DESCRIPTION OF THE TASK: Across the material below, count the lines that include the word "resolution" and give only that count.

RECORDS SUPPLIED:
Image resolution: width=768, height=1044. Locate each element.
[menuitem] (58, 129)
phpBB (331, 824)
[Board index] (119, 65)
* * *
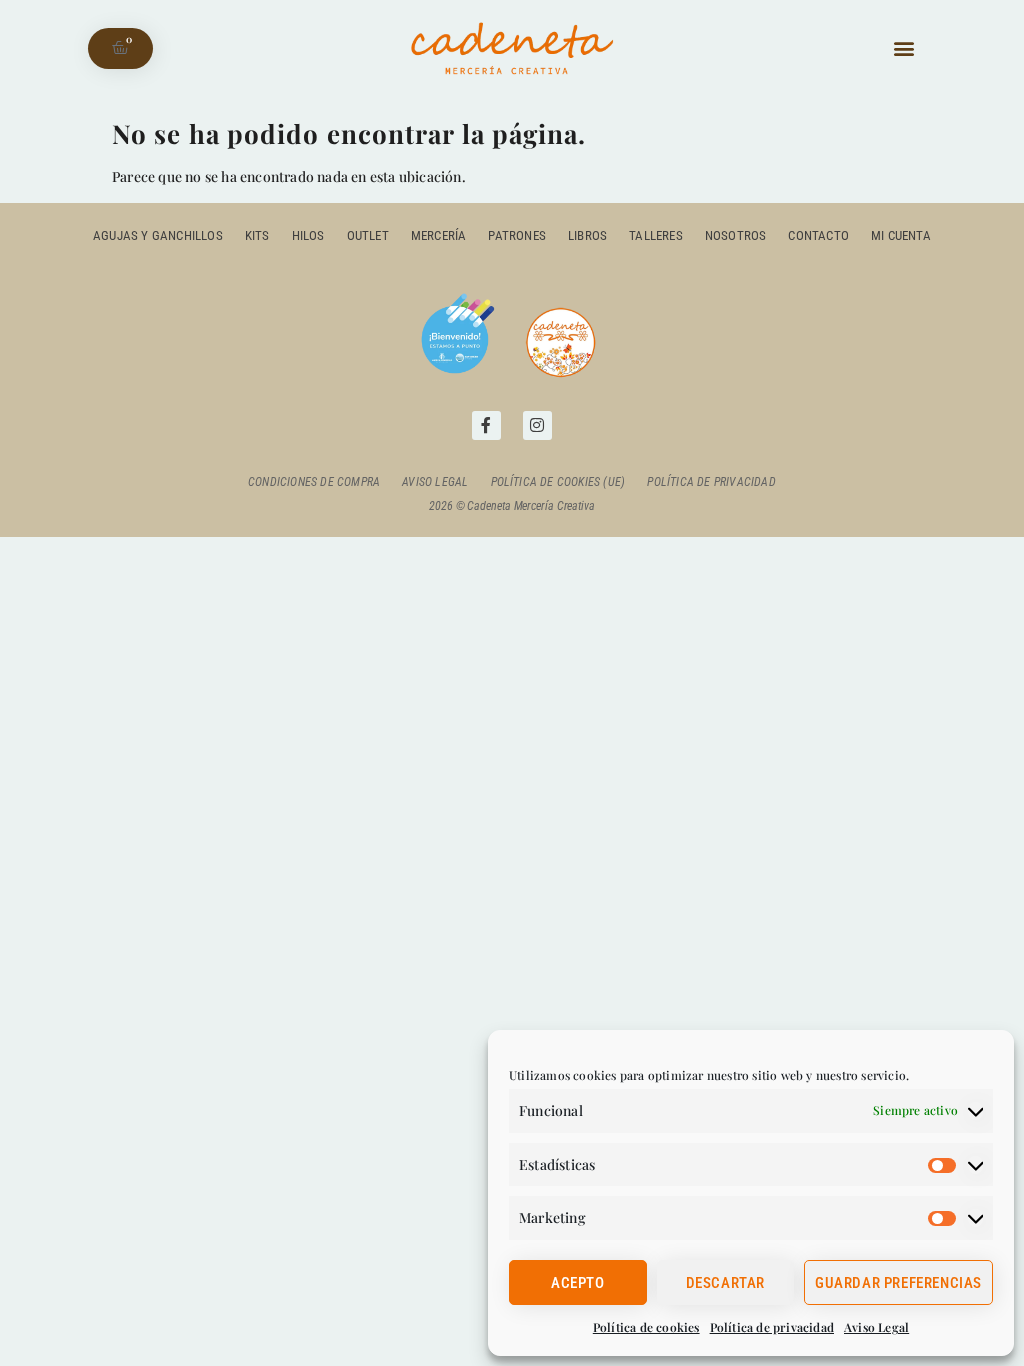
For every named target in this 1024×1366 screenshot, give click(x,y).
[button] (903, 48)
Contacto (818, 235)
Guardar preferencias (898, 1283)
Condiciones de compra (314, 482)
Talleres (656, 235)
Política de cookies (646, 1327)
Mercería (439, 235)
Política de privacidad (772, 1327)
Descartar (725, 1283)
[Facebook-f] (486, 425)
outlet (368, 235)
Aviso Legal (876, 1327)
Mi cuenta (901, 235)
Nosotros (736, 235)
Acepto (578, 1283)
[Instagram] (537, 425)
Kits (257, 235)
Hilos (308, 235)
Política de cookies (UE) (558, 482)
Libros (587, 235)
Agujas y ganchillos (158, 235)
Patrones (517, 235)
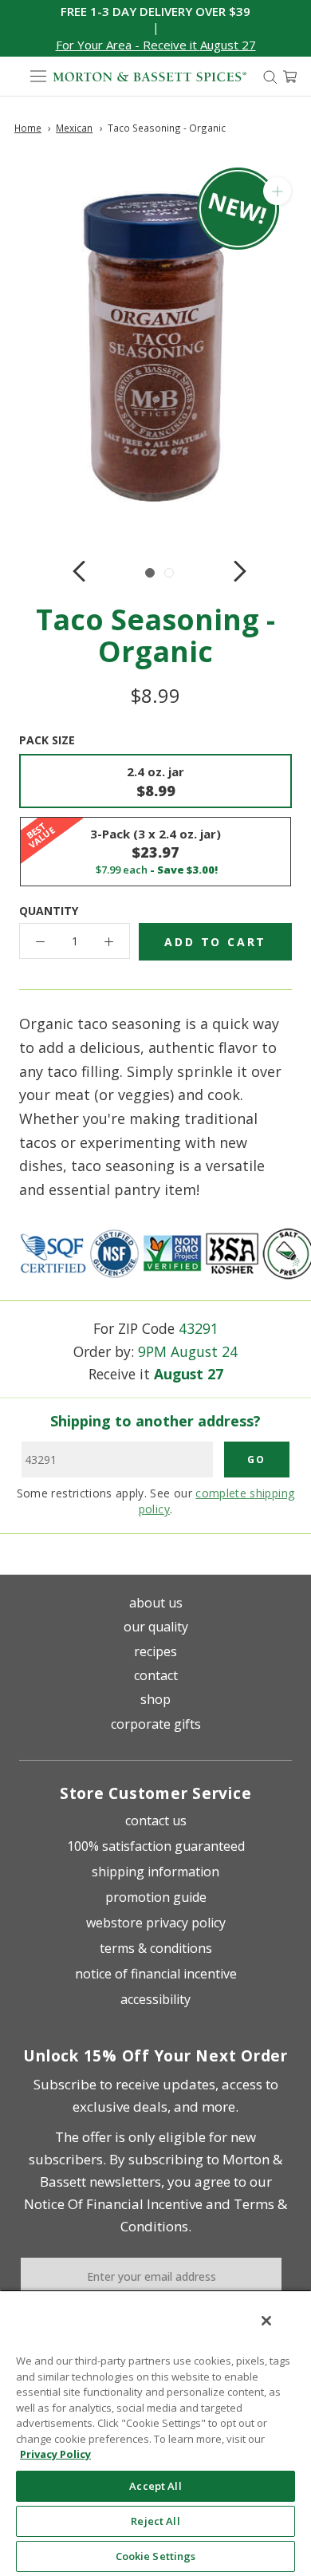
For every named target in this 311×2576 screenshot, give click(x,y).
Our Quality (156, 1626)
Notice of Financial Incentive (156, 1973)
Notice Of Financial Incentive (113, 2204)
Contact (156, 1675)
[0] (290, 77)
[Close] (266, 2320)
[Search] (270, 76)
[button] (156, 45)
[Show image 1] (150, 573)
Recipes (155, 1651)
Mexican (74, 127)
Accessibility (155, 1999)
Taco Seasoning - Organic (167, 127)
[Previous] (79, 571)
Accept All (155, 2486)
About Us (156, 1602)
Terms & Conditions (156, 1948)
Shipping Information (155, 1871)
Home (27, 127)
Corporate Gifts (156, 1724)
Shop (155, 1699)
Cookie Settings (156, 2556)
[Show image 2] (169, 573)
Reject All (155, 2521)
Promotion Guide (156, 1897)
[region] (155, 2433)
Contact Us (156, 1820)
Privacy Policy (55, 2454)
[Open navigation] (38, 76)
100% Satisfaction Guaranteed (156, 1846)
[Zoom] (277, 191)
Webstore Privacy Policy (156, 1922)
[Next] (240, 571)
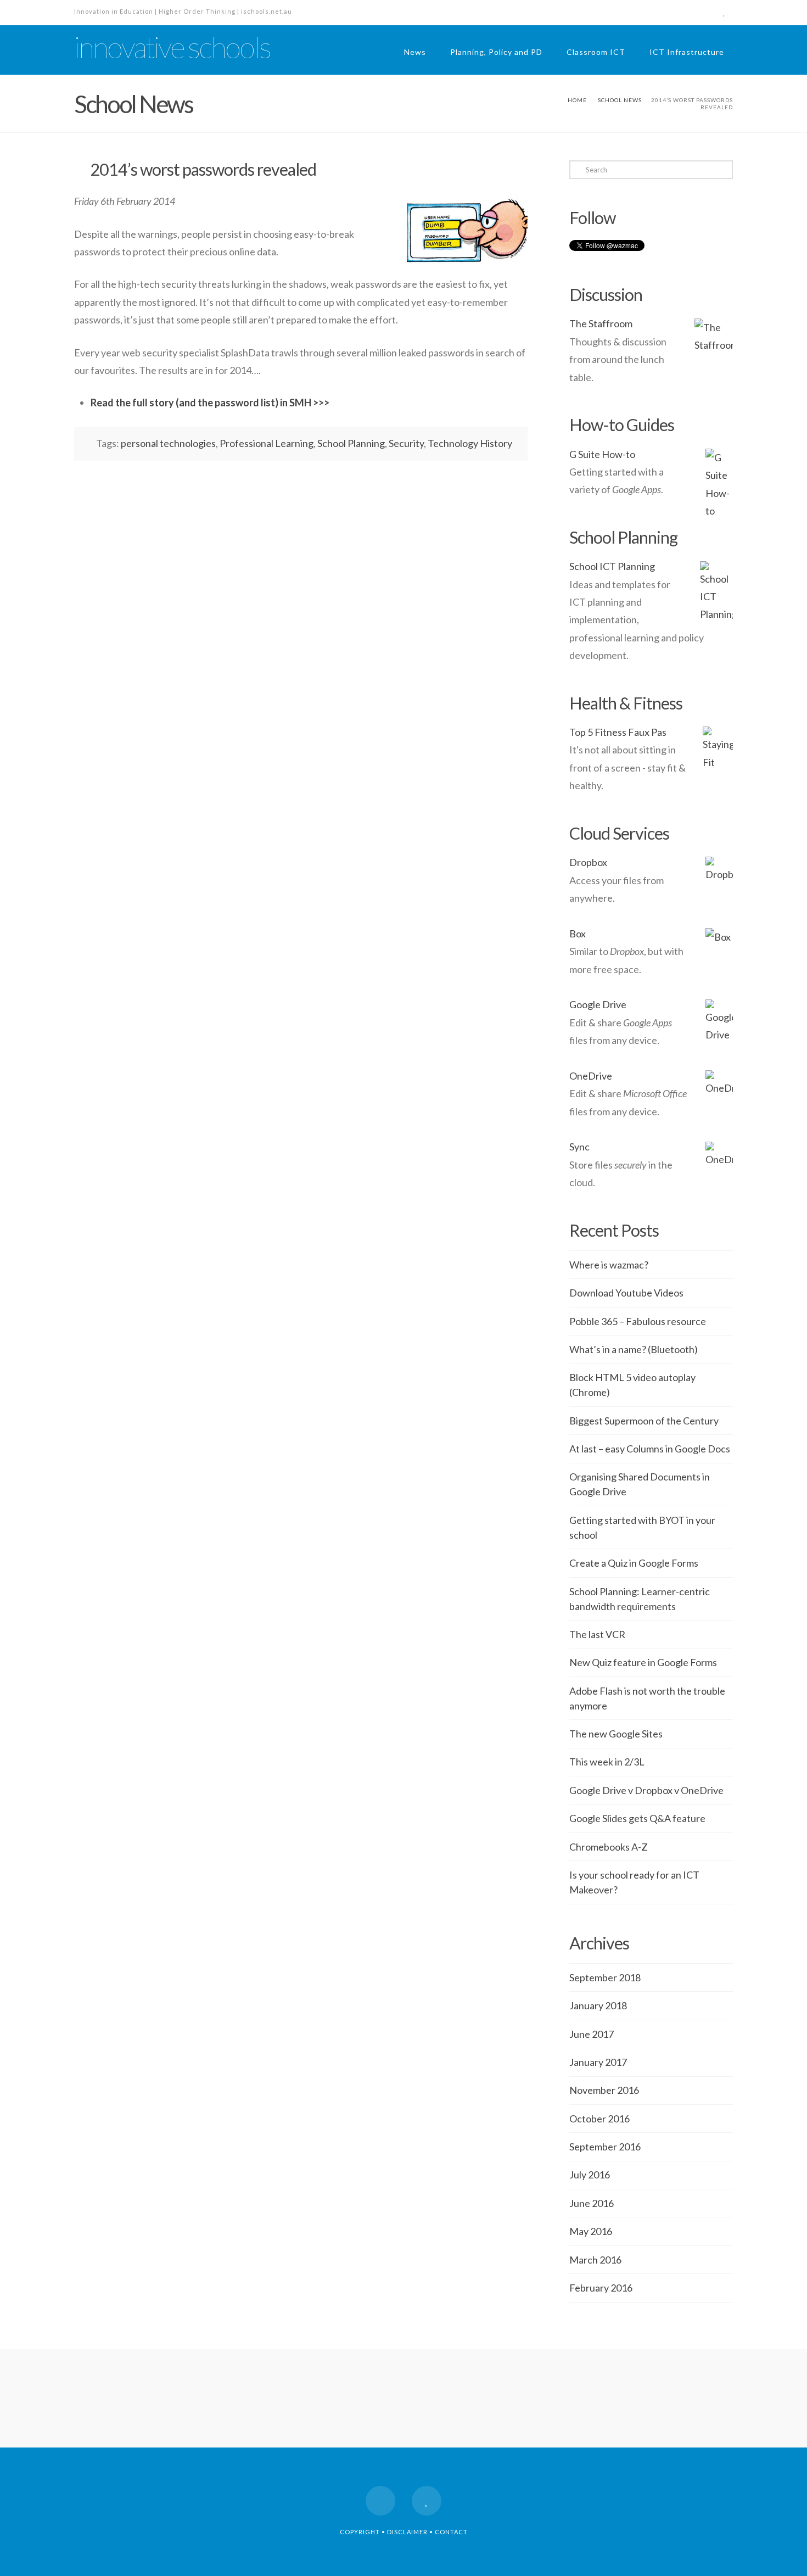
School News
* * *
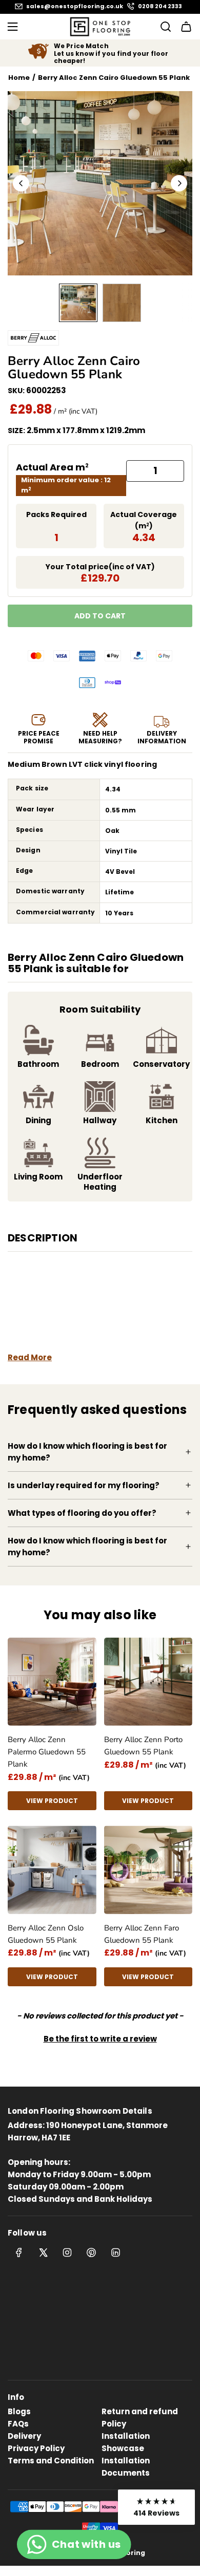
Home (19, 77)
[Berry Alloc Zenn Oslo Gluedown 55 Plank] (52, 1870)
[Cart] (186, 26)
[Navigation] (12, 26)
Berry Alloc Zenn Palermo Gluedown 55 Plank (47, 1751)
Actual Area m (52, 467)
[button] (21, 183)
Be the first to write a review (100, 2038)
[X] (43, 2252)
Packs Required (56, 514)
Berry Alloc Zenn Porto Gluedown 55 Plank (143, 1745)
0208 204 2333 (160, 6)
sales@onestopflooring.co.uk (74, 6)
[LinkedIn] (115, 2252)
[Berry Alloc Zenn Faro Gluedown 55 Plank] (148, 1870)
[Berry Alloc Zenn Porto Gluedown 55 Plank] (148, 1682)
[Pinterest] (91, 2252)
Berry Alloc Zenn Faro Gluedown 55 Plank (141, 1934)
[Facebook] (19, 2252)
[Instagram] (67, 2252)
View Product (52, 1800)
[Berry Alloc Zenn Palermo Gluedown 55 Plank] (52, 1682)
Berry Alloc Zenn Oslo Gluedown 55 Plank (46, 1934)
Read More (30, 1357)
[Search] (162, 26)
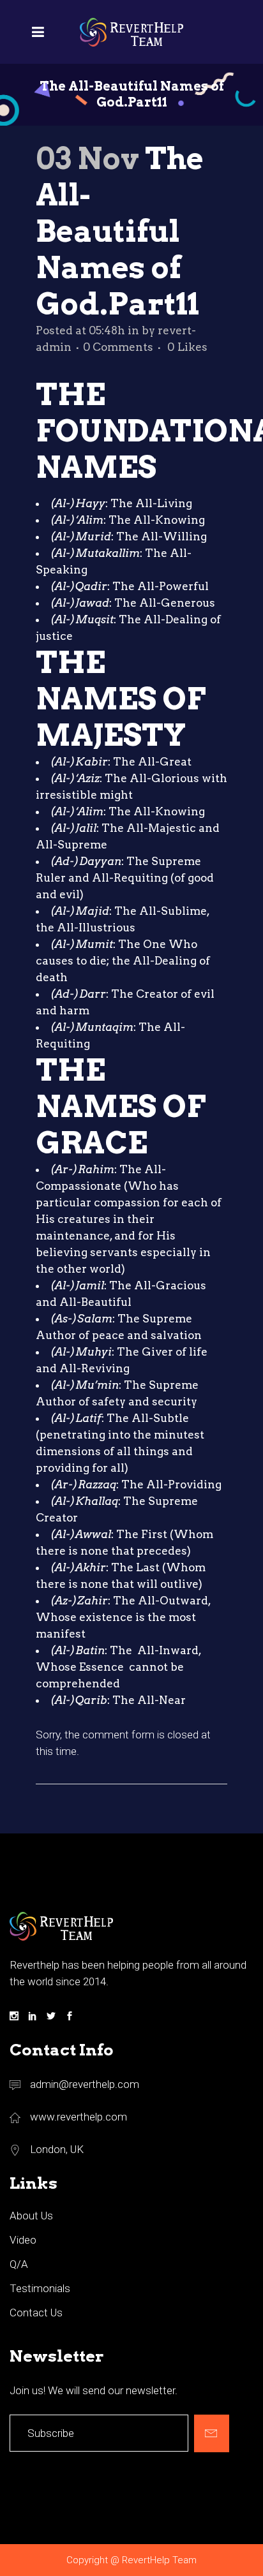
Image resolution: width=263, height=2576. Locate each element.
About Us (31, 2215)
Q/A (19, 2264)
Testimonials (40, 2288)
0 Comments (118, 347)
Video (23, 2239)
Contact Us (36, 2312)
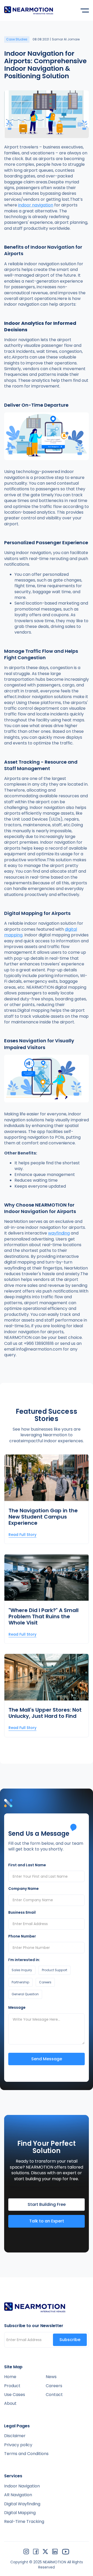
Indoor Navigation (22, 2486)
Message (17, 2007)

RESPONSE TO THIS TASK: 2